*Task objective*.
All lines in the entries below that hold "Share" make up the answer.

[Stored items]
★ ★ ★ ★
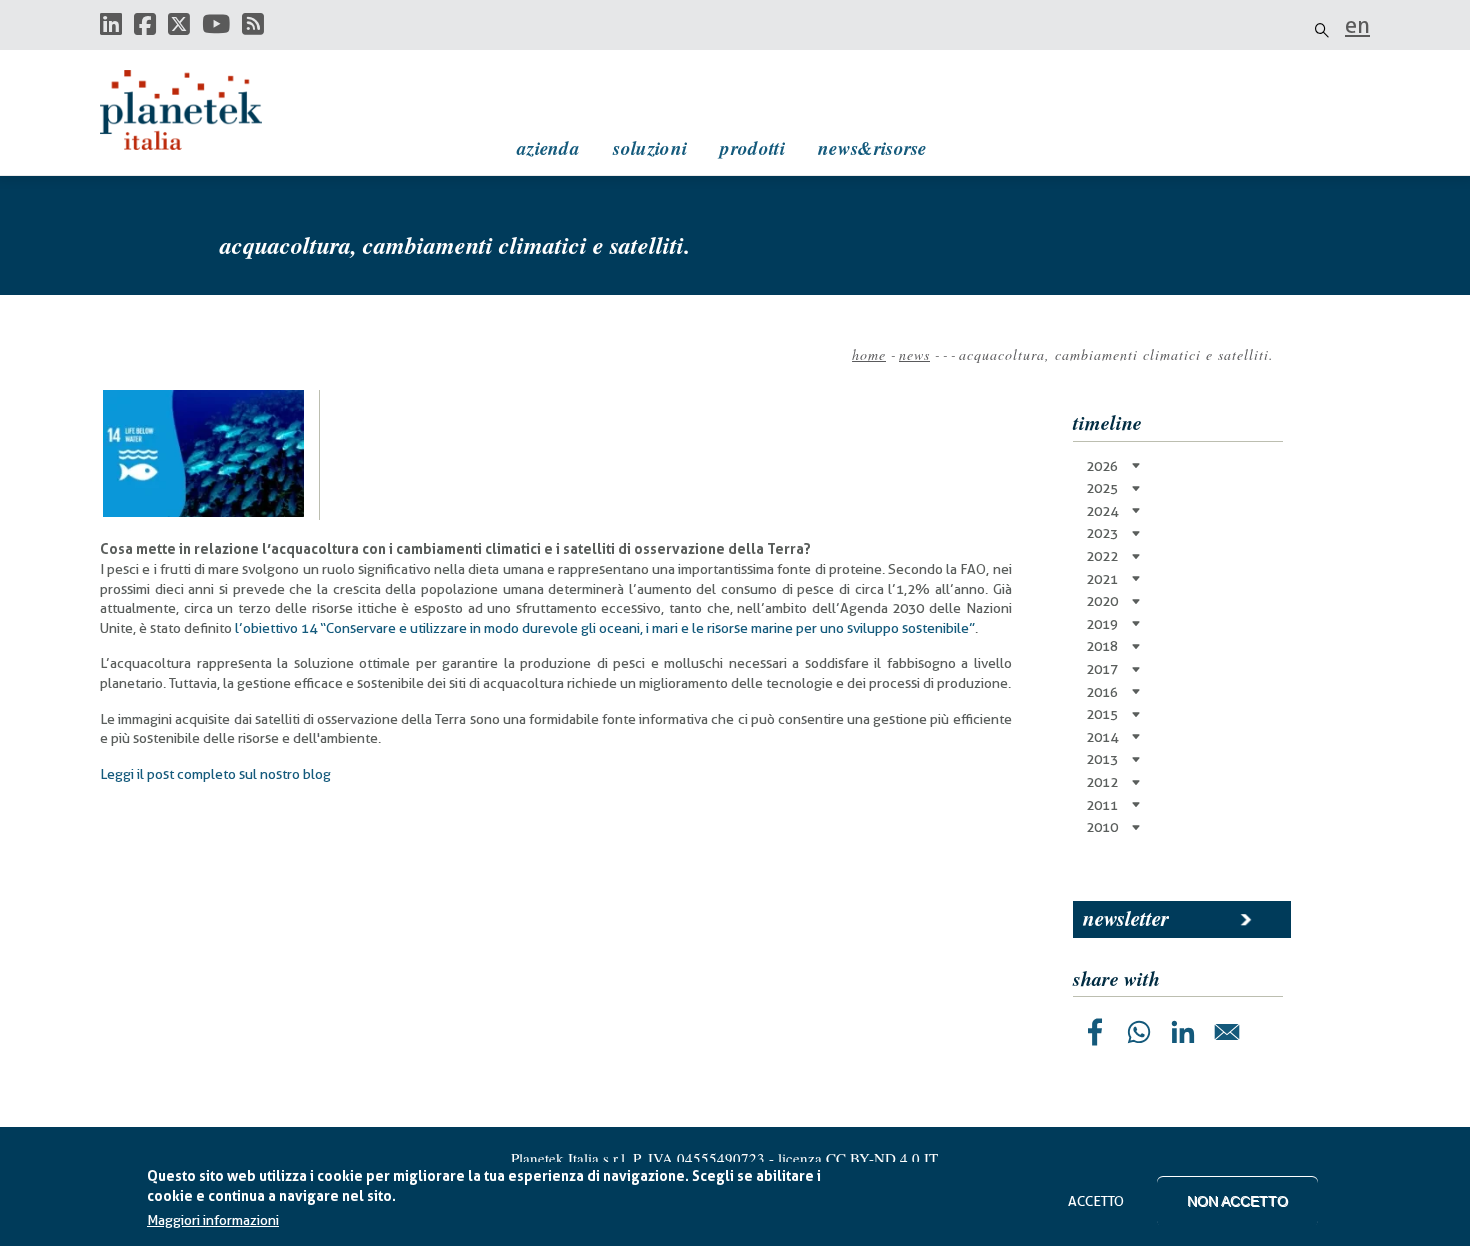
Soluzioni (650, 147)
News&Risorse (872, 147)
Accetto (1096, 1201)
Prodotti (752, 147)
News (914, 354)
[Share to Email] (1227, 1032)
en (1357, 25)
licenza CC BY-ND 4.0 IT (858, 1158)
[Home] (200, 110)
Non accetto (1237, 1201)
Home (869, 354)
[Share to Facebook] (1095, 1032)
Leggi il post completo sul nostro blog (215, 774)
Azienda (548, 147)
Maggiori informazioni (213, 1221)
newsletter (1126, 918)
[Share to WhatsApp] (1139, 1032)
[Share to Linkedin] (1183, 1032)
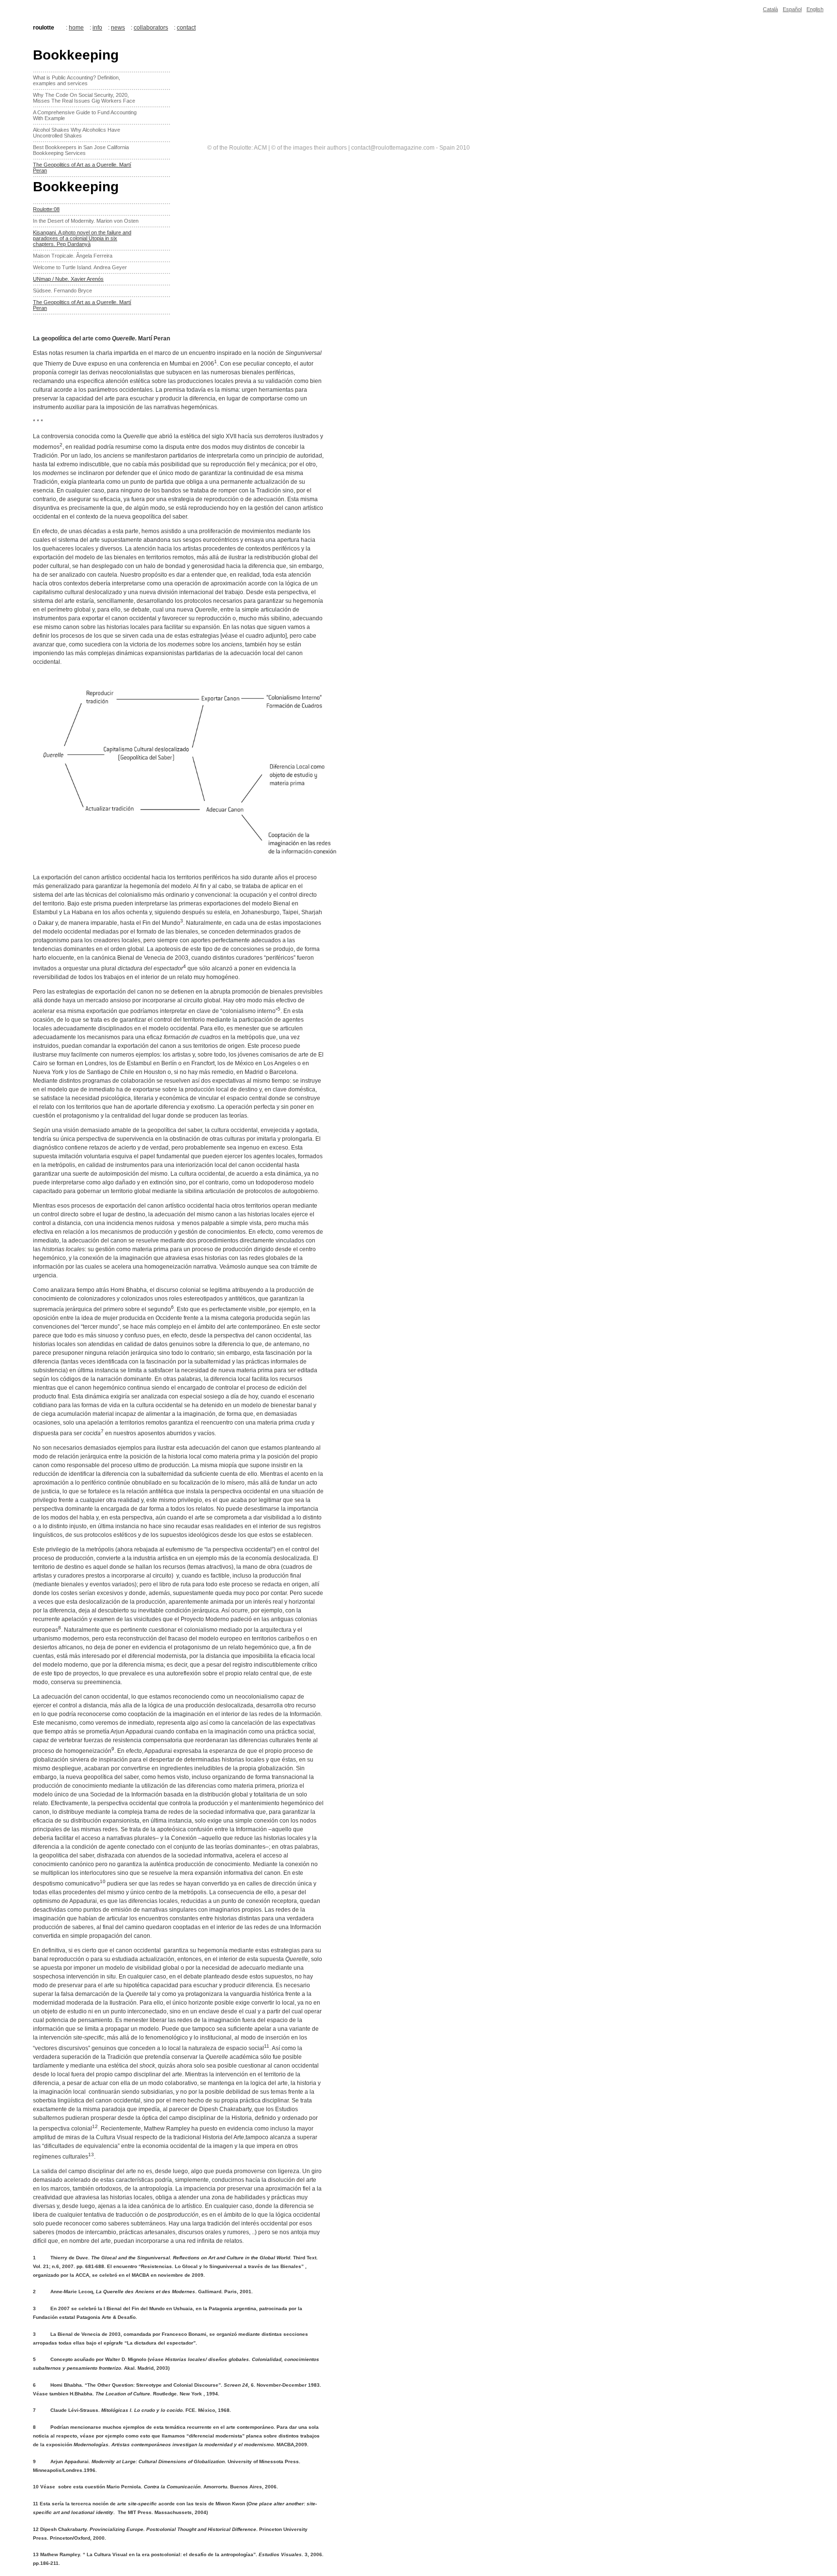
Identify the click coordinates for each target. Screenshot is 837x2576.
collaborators (151, 27)
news (118, 27)
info (97, 27)
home (76, 27)
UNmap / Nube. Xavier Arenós (68, 279)
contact (186, 27)
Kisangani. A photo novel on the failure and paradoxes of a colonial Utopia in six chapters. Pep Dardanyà (82, 238)
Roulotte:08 (46, 209)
★ ★ ★ ★
*Final answer*.
[Share to Email] (1227, 1032)
[Share to Facebook] (1095, 1032)
[Share to WhatsApp] (1139, 1032)
[Share to Linkedin] (1183, 1032)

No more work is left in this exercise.